Records from a dataset
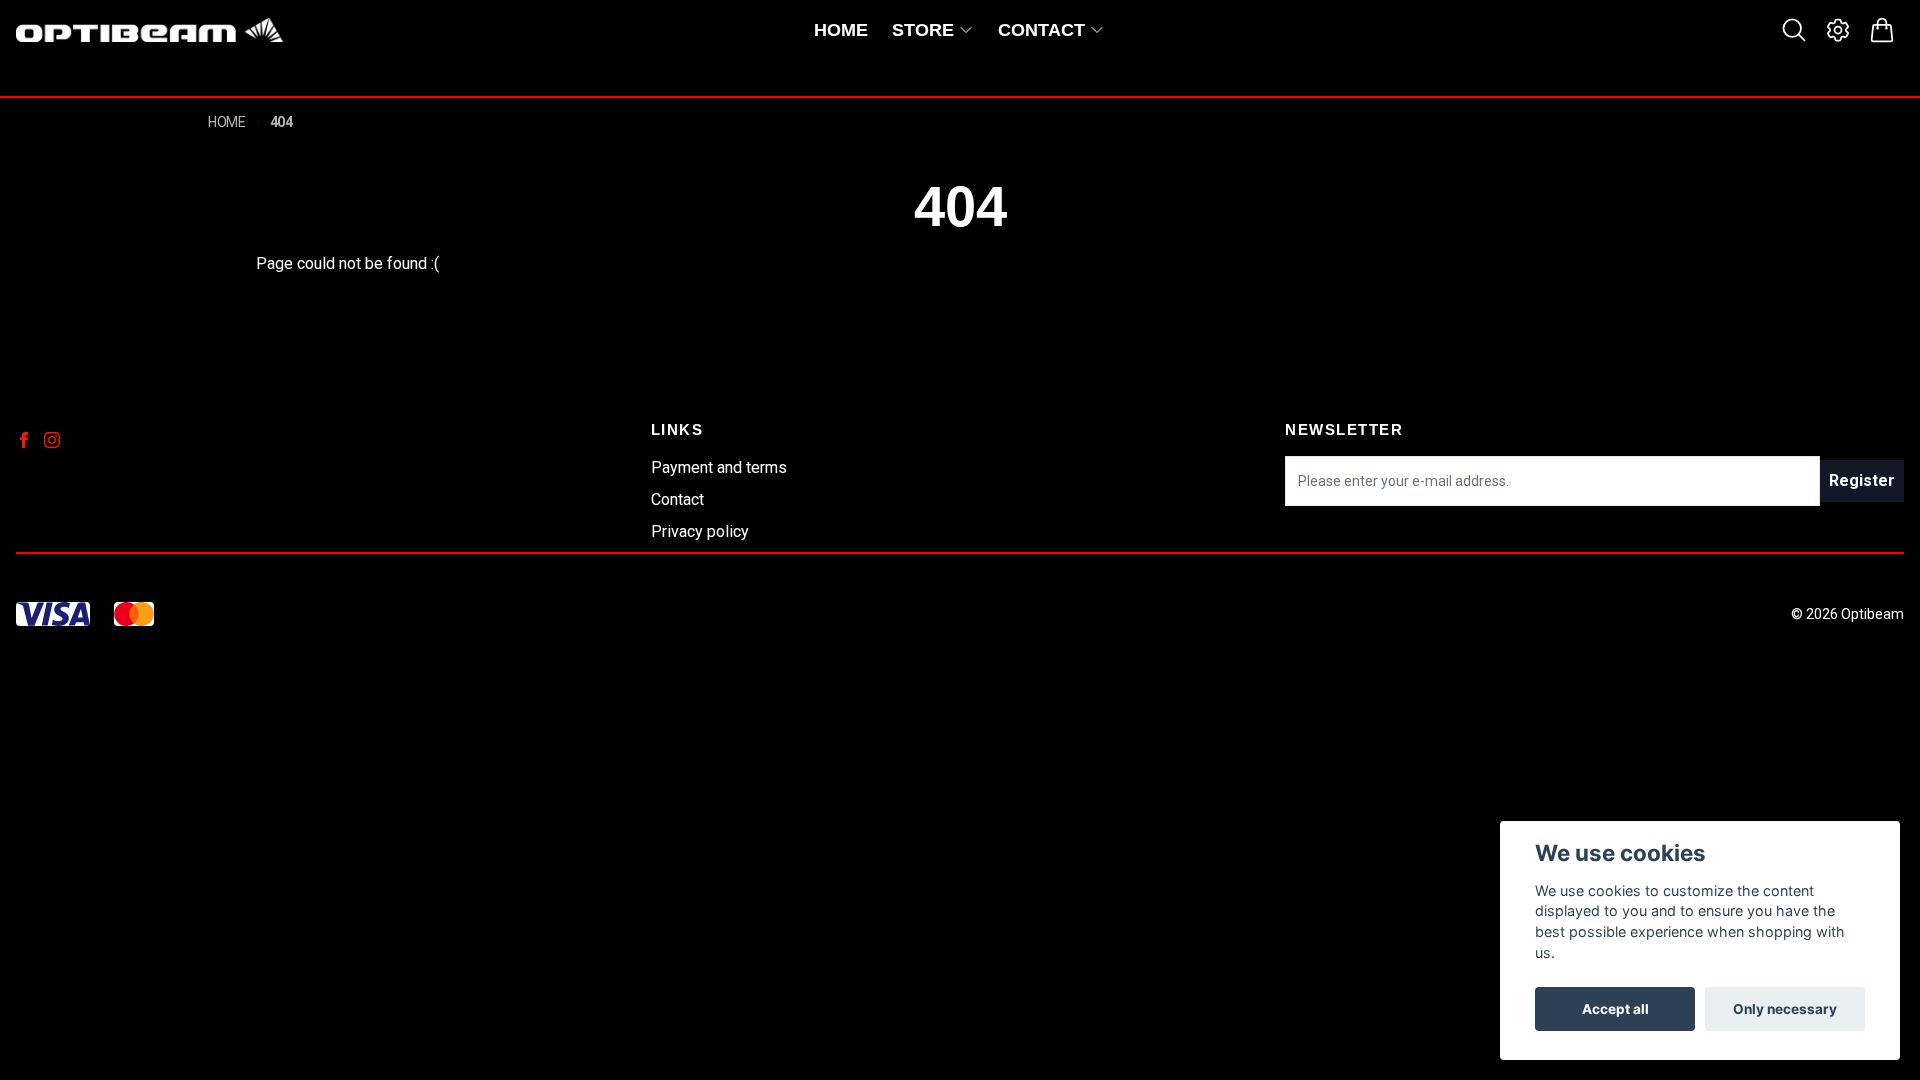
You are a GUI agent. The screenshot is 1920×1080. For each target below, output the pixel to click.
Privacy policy (700, 531)
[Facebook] (24, 440)
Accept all (1615, 1009)
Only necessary (1785, 1009)
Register (1862, 480)
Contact (677, 499)
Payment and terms (719, 467)
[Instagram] (52, 440)
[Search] (1794, 30)
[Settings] (1838, 30)
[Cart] (1882, 30)
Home (227, 122)
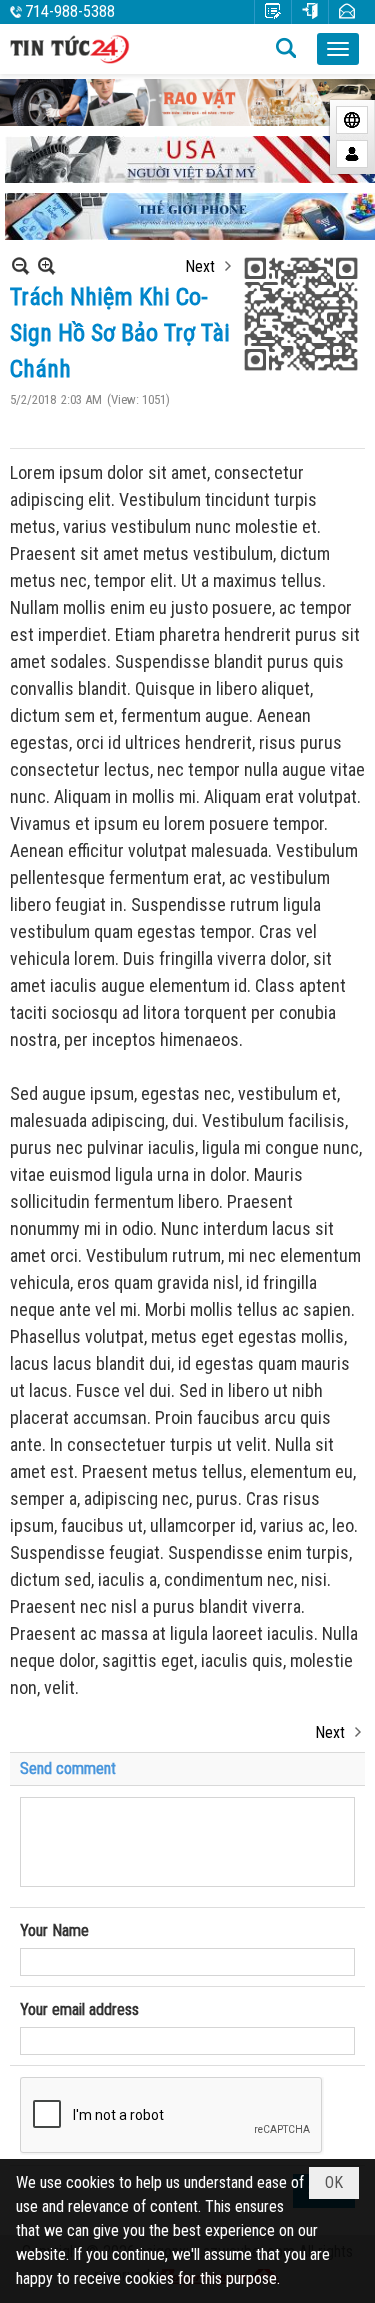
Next (200, 266)
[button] (338, 49)
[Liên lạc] (347, 11)
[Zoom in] (20, 265)
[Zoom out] (46, 265)
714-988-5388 (70, 11)
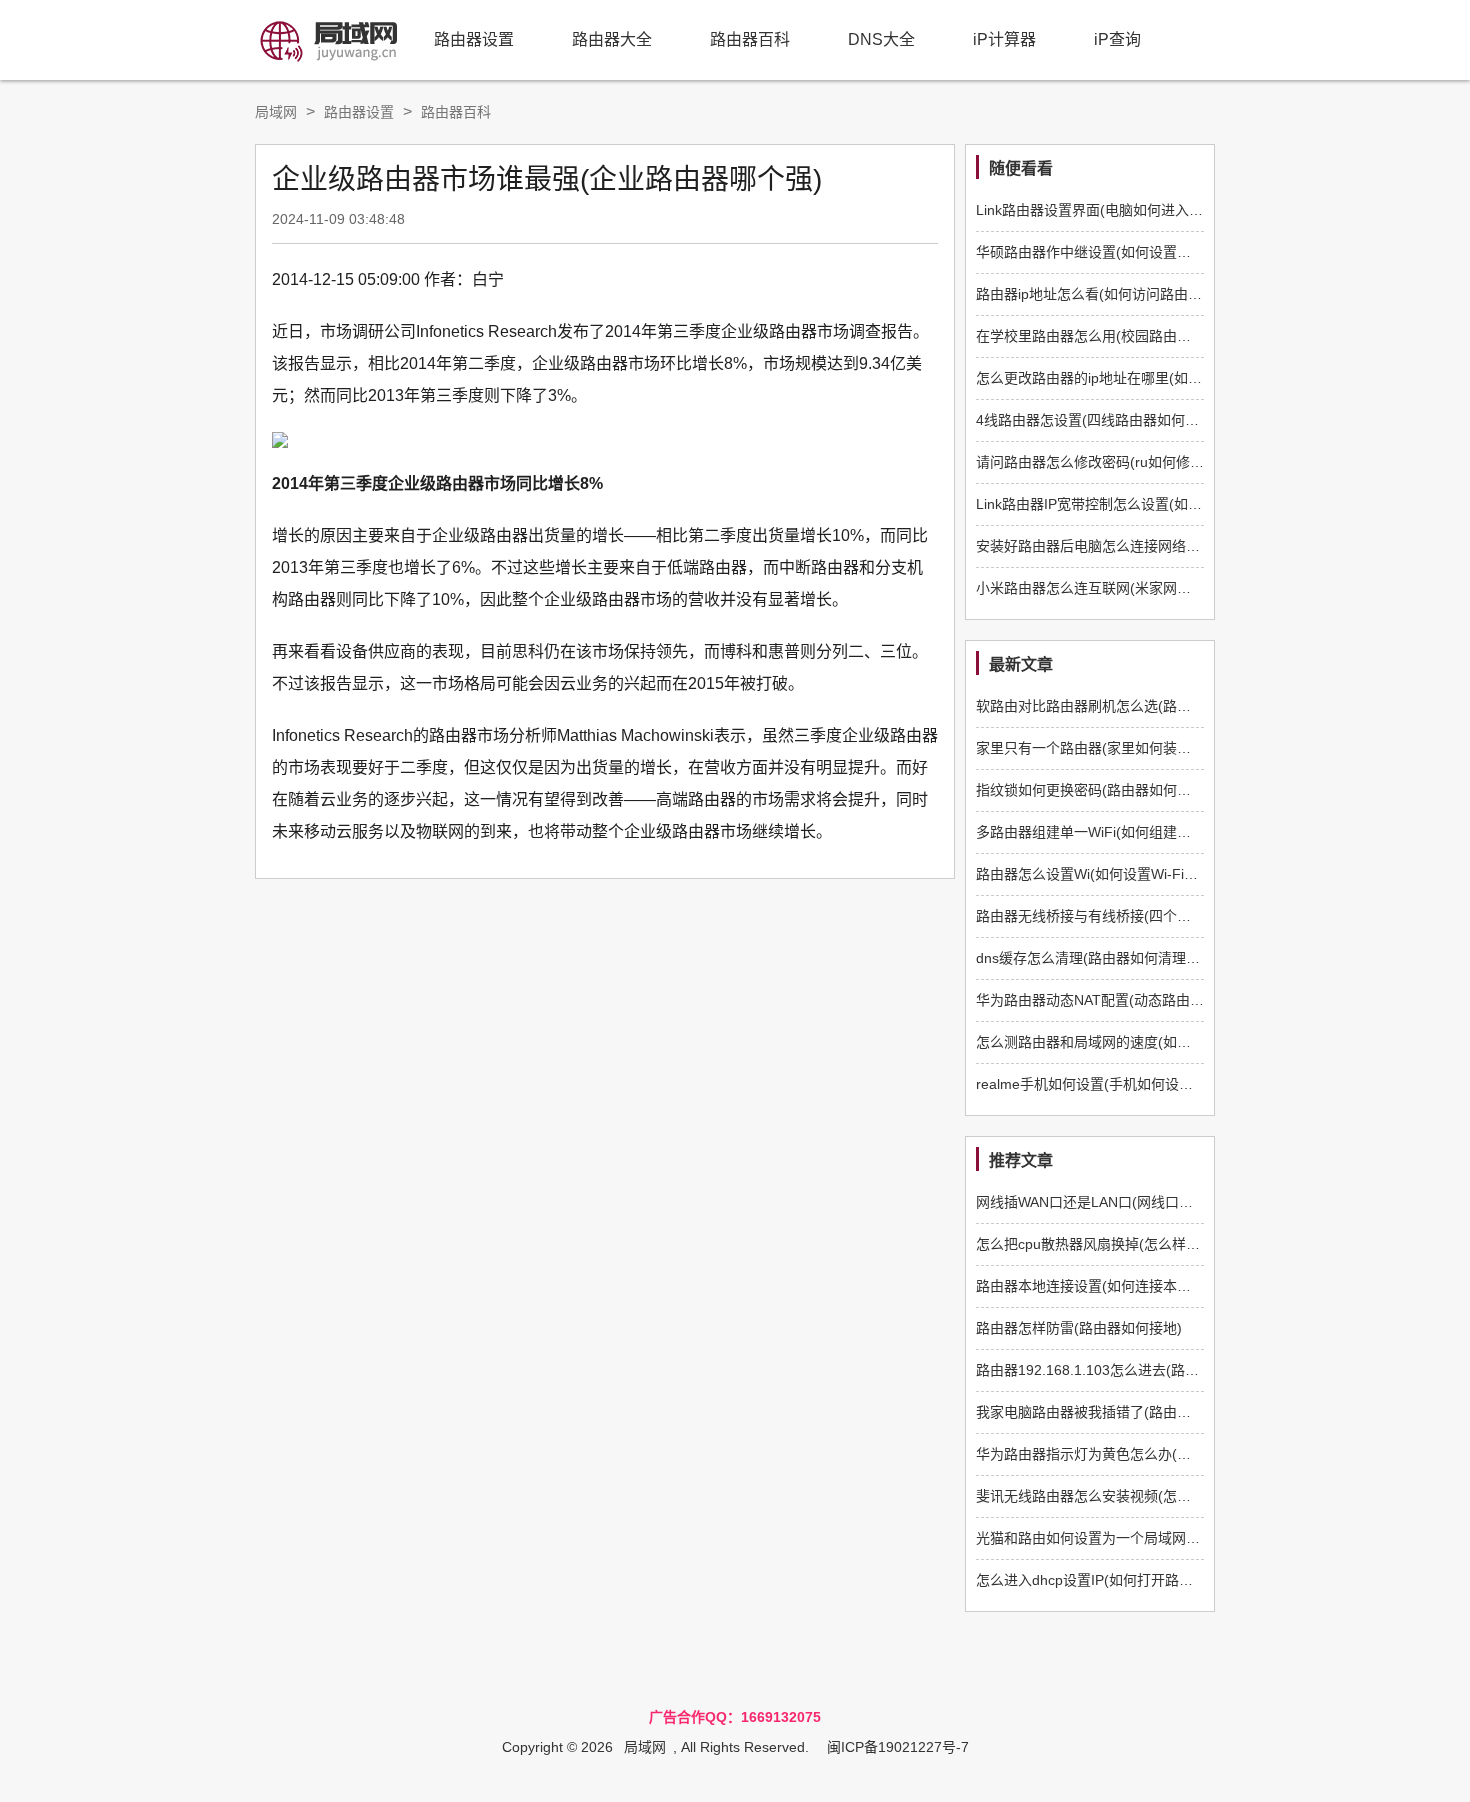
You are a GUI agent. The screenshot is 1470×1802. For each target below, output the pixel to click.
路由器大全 (612, 39)
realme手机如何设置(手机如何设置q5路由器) (1116, 1084)
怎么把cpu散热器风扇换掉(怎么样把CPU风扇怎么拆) (1140, 1244)
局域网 (276, 112)
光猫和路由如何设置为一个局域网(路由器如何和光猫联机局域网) (1177, 1538)
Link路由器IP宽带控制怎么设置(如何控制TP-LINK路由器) (1153, 504)
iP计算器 (1004, 39)
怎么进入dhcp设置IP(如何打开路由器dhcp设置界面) (1137, 1580)
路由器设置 (474, 39)
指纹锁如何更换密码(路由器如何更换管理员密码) (1128, 790)
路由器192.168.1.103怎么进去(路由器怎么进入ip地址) (1144, 1370)
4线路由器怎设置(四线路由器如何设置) (1097, 420)
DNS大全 (881, 39)
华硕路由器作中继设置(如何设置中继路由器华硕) (1128, 252)
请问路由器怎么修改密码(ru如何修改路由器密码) (1127, 462)
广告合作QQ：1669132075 (735, 1717)
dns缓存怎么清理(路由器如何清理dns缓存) (1109, 958)
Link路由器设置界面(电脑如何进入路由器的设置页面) (1141, 210)
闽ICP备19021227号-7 (898, 1747)
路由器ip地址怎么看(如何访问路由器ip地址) (1111, 294)
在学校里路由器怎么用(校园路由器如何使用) (1114, 336)
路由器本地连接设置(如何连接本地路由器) (1107, 1286)
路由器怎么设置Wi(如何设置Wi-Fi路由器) (1103, 874)
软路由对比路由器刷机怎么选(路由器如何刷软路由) (1135, 706)
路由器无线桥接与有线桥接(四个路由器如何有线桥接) (1142, 916)
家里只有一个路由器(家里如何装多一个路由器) (1121, 748)
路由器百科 (750, 39)
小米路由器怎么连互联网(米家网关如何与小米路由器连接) (1156, 588)
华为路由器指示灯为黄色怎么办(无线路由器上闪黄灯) (1142, 1454)
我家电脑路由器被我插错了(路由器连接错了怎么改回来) (1149, 1412)
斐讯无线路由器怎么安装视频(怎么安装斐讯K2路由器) (1143, 1496)
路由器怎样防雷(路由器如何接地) (1079, 1328)
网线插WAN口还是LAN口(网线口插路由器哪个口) (1129, 1202)
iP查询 (1117, 39)
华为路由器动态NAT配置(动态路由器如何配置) (1120, 1000)
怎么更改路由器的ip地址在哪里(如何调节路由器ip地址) (1146, 378)
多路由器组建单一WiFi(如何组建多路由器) (1107, 832)
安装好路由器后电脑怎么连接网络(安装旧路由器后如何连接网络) (1177, 546)
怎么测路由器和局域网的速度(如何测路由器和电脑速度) (1149, 1042)
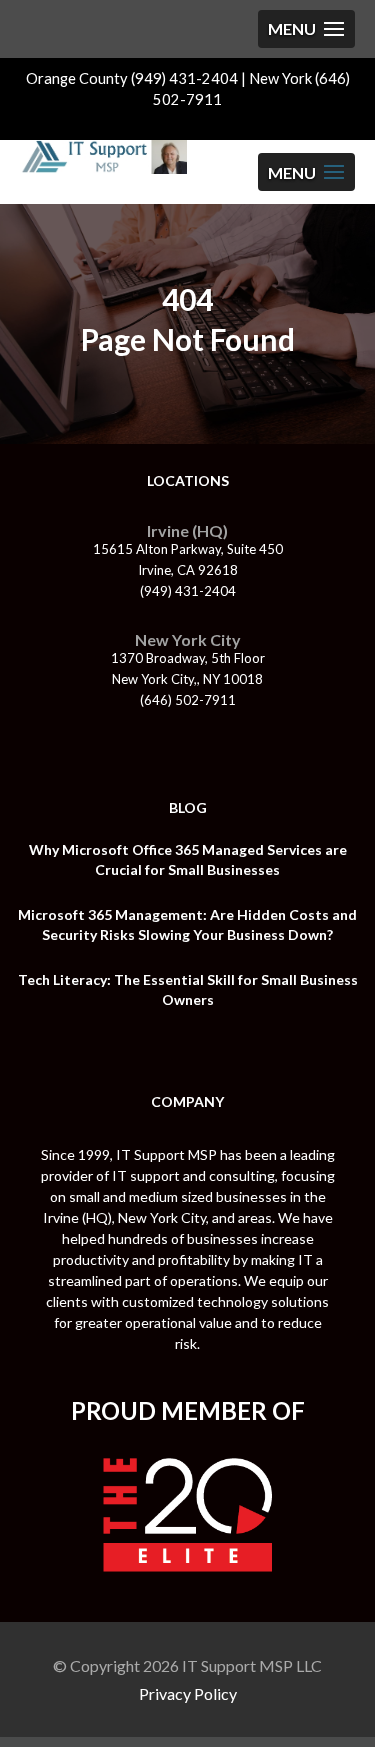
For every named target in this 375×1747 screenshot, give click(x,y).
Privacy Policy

= WHAT YOU HAVE TO DO =
Check every line of the records, and copy the ones that hold the word "output".

= RESULT OF THIS TASK =
You are a GUI agent. The screenshot is 1920×1080. For each target below, output the pixel to click.
You are a GUI agent. The screenshot is 1470×1802. For each target below, output the pixel to click.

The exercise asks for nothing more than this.